TEXT FOR ANALYSIS:
DSI of squash root rot caused by F. solani under field conditions was significantly affected by treatments of AMF and PGPRs. Clearly, several commercial microbial products of various species as Trichoderma spp. and Pseudomonas spp. were found to reduce the severity of Fusarium crown and foot rot of zucchini squash (Roberti et al. 2012). Trichoderma was known to enhance the tolerance of Cucurbitaceae families to infection caused by fungi including Fusarium spp. (Woo et al. 2006). AMF exhibited bioprotective functions against diseases by enhancing chitinolytic activity, photosynthesis and production of phytoalexins, metabolites production, lignification and exclusion of pathogen (Sharma et al. 2017).

EXERCISE DATA:
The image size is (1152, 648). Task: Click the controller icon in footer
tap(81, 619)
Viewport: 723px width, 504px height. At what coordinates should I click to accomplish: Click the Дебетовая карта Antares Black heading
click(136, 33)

QUESTIONS TO ANSWER:
- a) Answer the following questions using the passage on squash root rot:
(i) Which pathogen causes the squash root rot whose DSI was measured under field conditions?
(ii) Which plant family does Trichoderma enhance the tolerance of to fungal infection, according to Woo et al. (2006)?
(iii) Which disease of zucchini squash did the commercial microbial products reduce in severity?
- b) Write the next part of the passage on squash root rot, beginning after its final sentence.
The data reproduced here were taken from a separate source.

RESPONSES BY TASK:
- a)
(i) F. solani
(ii) Cucurbitaceae
(iii) Fusarium crown and foot rot

- b)
The tested PGPRs and AMF either as individual or as combined treatments caused a significant increase in plant growth parameters. These results are in harmony with those reported by Formisano et al. (2021) who found that treated zucchini squash plants with T. harzianum T22 resulted in significant increase in fresh biomass and root dry weight. Also, the highest shoot, root dry in zucchini was observed in combined treatment of AMF and T. atroviride followed by a single inoculation of them (Colla et al. 2015). Similarly, interaction of B. subtilis and T. harzianum with AMF Glomus mosseae showed increase in growth and yield of cucumber plants (Aboud et al. 2014).

Combined inoculation of AMF + TZ + BS, AMF + BS and AMF + TZ showed the greatest squash yield followed by TZ + BS treatments with the subsequent greatest weight of fruits/plant in the two studied season. The current results are in agreement with those of Colla et al. (2015) who found that treatment of field-grown zucchini plants with AMF and T. atroviride induced early and total yields compared to un-inoculated. Similarly, Co- inoculation applied of B. subtilis and T. harzianum with AMF, induced total yields in cucumber (Aboud et al. 2014) and might induce systemic resistance to soil borne pathogens and promote growth of plants either separately or in combination (Rana et al. 2020).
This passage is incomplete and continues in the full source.